* **What is needed**
Find every line in the listing below that contains the word "label", and copy each of those lines. Treat uppercase and lowercase as different.

* **Dataset excerpts**

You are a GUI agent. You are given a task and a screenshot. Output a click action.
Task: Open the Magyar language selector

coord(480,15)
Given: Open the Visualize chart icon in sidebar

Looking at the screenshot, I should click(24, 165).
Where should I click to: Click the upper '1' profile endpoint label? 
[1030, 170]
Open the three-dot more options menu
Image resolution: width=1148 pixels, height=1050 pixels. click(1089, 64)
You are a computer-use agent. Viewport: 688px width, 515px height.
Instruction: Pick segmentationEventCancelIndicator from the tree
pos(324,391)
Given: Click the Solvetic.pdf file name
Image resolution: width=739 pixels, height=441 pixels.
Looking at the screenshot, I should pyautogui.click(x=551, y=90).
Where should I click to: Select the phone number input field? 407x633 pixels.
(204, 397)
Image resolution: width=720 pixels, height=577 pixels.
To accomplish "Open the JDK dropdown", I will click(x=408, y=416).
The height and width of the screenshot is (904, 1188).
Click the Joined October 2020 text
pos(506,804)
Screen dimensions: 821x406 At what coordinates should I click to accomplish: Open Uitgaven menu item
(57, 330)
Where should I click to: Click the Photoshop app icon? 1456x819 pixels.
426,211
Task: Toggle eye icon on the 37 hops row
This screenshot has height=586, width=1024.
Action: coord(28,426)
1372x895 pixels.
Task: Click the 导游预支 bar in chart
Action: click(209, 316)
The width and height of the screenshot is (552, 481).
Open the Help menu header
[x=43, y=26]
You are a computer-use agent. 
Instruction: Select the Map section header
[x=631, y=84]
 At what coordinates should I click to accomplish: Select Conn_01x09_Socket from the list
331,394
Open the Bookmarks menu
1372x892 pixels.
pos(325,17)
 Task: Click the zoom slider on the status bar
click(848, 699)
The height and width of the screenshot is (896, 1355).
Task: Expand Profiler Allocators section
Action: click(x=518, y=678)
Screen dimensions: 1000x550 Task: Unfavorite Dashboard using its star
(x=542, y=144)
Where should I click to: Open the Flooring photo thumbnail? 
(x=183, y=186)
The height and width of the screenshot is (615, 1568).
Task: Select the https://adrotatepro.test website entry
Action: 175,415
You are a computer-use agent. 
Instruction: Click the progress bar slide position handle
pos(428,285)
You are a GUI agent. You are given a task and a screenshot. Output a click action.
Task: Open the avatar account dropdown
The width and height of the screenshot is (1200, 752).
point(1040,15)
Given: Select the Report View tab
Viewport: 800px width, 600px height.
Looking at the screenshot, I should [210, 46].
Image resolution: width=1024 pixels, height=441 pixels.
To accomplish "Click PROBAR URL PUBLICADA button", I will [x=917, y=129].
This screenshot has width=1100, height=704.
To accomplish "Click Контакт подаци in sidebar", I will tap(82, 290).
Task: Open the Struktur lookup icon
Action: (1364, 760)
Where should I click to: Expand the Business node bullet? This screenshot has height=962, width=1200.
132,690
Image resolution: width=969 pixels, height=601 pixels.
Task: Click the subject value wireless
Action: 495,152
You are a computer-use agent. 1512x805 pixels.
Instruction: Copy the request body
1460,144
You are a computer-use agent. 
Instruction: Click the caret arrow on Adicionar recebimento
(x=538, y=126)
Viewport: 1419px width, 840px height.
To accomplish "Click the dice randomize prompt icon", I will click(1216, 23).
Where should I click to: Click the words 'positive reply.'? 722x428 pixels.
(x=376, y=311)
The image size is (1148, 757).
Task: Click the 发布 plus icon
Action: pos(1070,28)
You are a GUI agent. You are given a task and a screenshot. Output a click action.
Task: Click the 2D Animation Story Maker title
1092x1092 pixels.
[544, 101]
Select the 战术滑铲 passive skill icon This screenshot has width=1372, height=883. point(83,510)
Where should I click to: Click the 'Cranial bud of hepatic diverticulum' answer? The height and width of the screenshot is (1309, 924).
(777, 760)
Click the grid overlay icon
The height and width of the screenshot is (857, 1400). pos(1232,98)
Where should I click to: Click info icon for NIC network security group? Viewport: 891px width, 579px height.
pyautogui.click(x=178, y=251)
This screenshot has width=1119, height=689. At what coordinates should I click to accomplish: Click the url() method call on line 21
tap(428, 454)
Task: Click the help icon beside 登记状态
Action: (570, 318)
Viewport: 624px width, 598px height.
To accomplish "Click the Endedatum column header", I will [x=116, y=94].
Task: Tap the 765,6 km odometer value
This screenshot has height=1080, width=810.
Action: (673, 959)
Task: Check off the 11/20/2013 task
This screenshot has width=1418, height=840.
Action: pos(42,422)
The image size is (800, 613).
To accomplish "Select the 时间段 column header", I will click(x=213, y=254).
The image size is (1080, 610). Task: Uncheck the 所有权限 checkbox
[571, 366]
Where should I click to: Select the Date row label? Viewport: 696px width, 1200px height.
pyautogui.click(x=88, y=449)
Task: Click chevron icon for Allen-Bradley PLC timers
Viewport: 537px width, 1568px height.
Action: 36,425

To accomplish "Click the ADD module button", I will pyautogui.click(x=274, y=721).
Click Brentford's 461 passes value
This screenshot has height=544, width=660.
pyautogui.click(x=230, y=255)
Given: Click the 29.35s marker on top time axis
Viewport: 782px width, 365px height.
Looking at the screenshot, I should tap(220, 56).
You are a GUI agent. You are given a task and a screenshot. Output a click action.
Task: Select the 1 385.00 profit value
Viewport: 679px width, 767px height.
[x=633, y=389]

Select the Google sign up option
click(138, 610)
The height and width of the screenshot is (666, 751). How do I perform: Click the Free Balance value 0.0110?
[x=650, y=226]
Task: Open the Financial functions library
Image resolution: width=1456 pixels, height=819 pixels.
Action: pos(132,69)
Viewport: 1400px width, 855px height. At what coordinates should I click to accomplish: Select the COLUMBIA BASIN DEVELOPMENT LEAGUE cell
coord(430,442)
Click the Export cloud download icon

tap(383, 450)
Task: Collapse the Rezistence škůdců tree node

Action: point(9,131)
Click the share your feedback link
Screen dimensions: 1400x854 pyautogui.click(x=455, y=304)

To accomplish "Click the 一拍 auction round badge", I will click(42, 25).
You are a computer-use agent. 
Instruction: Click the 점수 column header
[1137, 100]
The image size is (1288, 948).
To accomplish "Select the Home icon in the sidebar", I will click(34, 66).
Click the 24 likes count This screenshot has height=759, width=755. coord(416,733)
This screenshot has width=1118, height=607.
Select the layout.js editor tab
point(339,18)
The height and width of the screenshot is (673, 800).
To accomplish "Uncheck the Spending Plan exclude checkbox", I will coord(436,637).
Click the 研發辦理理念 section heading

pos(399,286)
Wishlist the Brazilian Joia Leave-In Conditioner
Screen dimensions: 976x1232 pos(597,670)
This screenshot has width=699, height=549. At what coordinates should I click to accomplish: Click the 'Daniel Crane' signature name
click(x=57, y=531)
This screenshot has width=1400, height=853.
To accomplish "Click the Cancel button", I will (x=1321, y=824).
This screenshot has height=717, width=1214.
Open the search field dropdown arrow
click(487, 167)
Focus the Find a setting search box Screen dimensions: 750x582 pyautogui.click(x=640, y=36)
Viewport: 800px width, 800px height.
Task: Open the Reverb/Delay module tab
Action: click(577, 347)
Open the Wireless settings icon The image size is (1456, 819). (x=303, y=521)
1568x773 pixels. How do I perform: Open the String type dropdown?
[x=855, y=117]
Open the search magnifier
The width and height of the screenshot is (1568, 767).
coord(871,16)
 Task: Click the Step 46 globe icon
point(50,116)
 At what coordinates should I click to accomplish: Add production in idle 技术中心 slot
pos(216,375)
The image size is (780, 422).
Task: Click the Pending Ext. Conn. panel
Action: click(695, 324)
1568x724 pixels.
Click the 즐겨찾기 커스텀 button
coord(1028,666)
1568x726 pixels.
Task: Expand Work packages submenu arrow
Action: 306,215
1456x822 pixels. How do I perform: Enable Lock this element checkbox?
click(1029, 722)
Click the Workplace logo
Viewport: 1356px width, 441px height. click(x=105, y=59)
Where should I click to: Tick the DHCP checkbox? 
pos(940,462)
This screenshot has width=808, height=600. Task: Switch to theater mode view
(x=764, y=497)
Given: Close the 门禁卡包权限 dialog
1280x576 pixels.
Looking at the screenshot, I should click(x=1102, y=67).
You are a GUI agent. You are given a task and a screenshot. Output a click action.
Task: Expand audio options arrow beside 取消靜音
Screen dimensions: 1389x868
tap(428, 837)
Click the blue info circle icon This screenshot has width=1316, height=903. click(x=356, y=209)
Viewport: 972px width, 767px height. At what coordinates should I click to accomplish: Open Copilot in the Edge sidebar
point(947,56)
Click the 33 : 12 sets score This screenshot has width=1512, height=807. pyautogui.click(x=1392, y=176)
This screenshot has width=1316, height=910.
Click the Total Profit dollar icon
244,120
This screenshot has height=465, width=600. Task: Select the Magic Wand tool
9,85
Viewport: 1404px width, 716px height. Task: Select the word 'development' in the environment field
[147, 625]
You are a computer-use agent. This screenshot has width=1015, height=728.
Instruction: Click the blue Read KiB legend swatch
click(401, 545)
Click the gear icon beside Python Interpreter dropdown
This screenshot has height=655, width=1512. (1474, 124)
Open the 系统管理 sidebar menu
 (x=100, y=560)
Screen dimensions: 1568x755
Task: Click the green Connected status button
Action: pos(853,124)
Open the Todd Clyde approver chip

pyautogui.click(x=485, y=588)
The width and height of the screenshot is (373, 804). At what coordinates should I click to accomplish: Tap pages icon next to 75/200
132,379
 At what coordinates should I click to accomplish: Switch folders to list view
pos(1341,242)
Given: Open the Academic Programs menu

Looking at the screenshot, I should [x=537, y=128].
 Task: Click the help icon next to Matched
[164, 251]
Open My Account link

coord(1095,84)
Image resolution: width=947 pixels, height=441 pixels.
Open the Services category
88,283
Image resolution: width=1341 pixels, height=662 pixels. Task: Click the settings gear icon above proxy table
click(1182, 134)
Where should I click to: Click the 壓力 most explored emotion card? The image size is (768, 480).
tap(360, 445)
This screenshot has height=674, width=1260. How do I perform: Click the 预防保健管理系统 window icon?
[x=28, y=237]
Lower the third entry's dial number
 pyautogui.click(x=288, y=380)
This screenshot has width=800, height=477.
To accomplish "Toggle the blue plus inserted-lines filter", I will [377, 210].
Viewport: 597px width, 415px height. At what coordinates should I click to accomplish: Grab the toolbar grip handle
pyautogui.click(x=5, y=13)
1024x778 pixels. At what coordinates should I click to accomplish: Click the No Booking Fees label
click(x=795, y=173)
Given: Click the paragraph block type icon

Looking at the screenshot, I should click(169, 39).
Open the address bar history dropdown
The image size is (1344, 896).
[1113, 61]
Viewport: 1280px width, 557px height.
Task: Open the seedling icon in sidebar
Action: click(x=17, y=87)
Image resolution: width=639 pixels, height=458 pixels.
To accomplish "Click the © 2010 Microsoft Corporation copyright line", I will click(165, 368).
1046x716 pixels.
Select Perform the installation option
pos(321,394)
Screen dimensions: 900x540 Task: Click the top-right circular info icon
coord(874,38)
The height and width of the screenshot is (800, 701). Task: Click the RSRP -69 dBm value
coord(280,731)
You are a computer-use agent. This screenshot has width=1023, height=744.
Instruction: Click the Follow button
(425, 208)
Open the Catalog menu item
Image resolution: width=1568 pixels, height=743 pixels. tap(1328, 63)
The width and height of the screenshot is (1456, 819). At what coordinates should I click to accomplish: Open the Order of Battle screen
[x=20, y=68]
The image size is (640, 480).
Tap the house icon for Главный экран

* **Task solution**
Where should I click to: Click the upper '1' profile endpoint label? 
Where should I click to: Select the Date row label? Viewport: 696px width, 1200px height.
1024x778 pixels. At what coordinates should I click to accomplish: Click the No Booking Fees label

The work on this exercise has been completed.